Apogee
When I was small, I wanted to be an astronaut. Not for the science, not for the stars. For the silence. For the distance between the planet and the body that leaves it. I used to lie on my back in the grass behind our house, counting the faint trails of planes, the sky pulsing with crisp air, and imagine the noise thinning out, the air turning strange and clean. I thought there must be a place above weather, above sound, where everything finally stopped moving.
At night, I read library books about space: about orbits, about rotation and velocity, about how a human learns to live without gravity. I studied the diagrams of spacecraft interiors and tried to picture myself inside them, floating, my hair suspended, my hands weightless. It wasn’t exploration I wanted. It was escape.
Now, decades later, I keep finding myself there again in my dreams, adrift above a dim blue planet, the station humming around me like a mechanical heart. It’s so quiet that the sound of my breathing feels intrusive. I can feel the vibration of air filters, the metallic tang of recycled oxygen. Sometimes I think if I hold still enough, I’ll dissolve into the machinery.
Every orbit is ninety minutes. Ninety minutes to circle everything I’ve ever tried not to see. From this distance, the Earth looks serene, oceans glazed like enamel, continents smooth as skin. But I know what lives under that surface: the fractures, the bruises, the heat, the noise of things breaking apart. It’s how I remember myself too. Beautiful only when seen from far away.
I thought space would free me from gravity. Instead, it taught me what gravity is: the pull of what you cannot leave. Even up here, I feel it—the small, persistent tug downward, as if the past were a planet and I were still bound to it by an invisible thread. The body knows before the mind does. It knows how to return.

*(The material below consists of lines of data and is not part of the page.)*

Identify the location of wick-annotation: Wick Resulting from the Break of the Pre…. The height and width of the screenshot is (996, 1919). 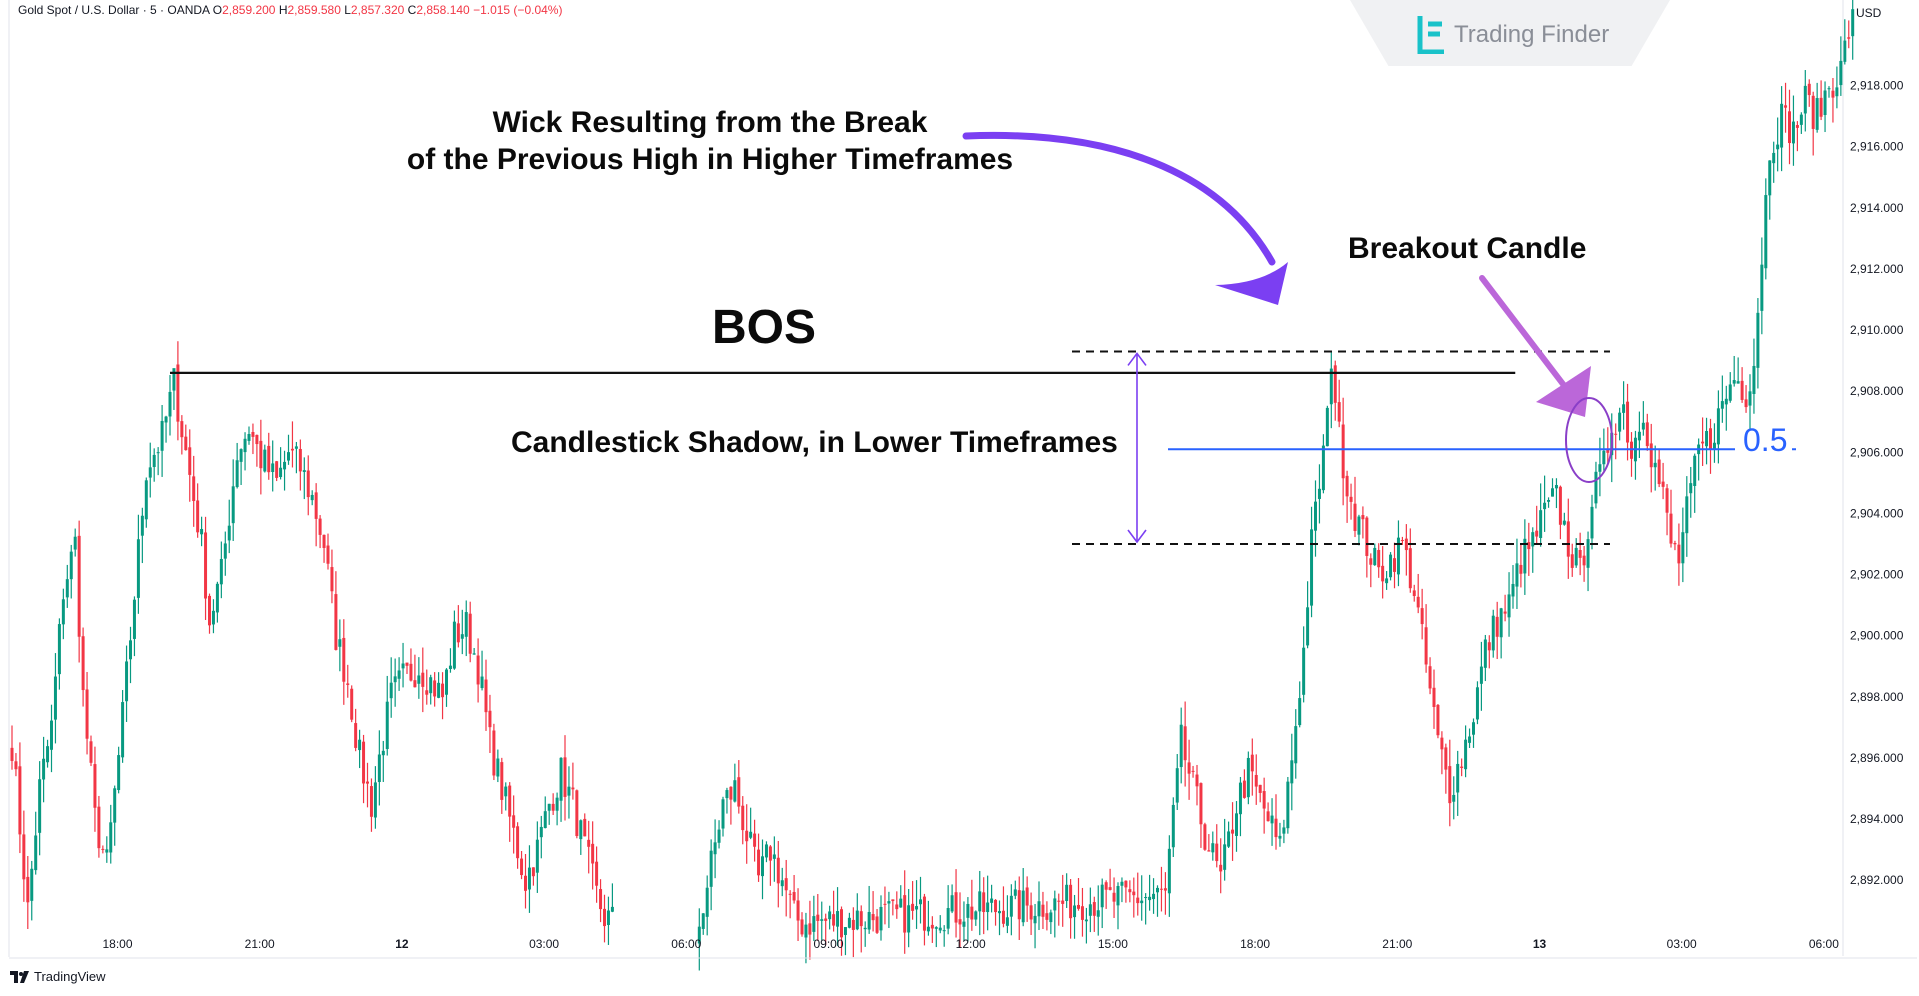
(710, 141).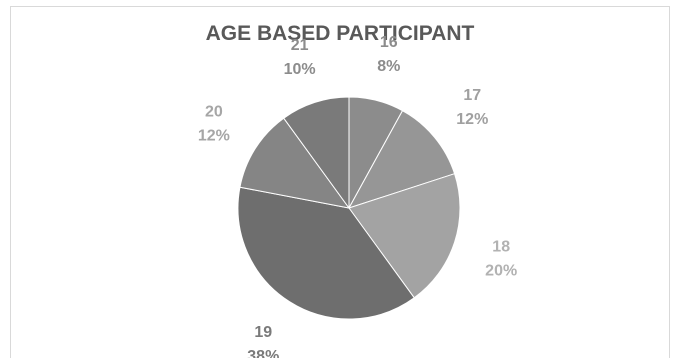  Describe the element at coordinates (501, 246) in the screenshot. I see `slice-category-label: 18` at that location.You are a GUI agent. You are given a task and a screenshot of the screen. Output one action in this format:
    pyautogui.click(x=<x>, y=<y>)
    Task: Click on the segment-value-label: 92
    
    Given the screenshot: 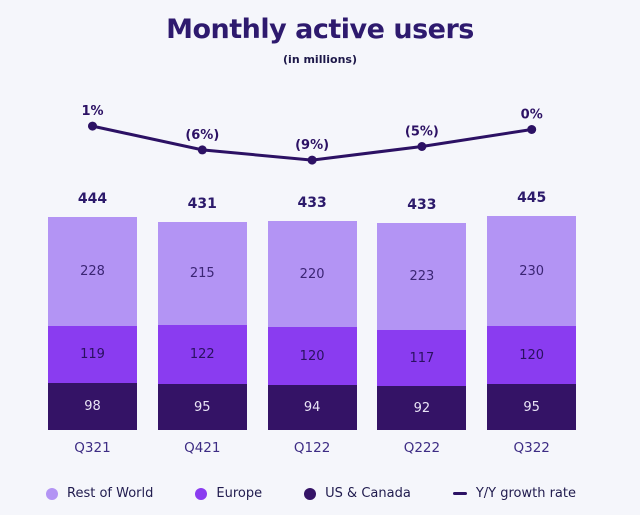 What is the action you would take?
    pyautogui.click(x=422, y=408)
    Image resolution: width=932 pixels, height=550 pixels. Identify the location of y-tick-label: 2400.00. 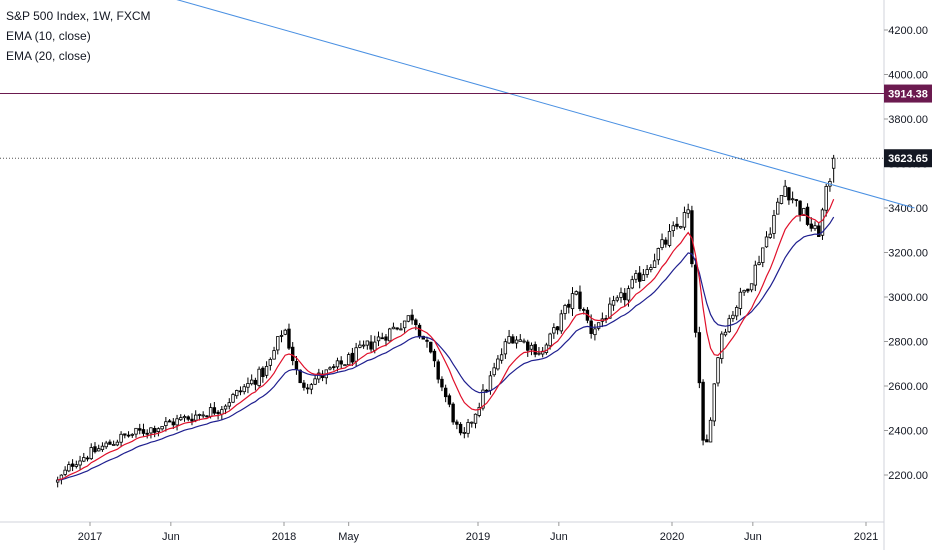
(908, 432). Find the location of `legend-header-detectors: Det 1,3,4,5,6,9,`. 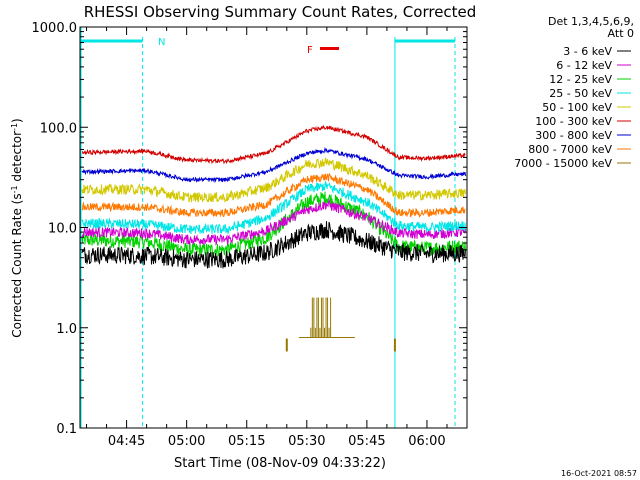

I eat from silver packets, drink water caught from my own breath. Each action rehearsed. Each moment accounted for. I think of the child I was, breath fogging a toy rocket’s plastic window. I think of how they would have loved this, and how wrong they was about what silence feels like.
Sometimes, when I close my eyes, I can almost see the house below, its roof angled like a question, its rooms small and dull and full of noise. The image flickers, then dissolves, replaced by the endless blue. There is no sound here but the low hum of survival.
I keep telling myself I’ve left, that I’m somewhere new, that I’ve broken orbit. But every ninety minutes, the same view returns—the same curve of ocean, the same ghost of land. The same memory, coming back around.
And maybe that’s all escape ever is: not departure, but repetition. The body circling what it cannot forget. The astronaut learning that distance is just another form of gravity.
I drift. I look down. I call it peace because I don’t have another word for silence.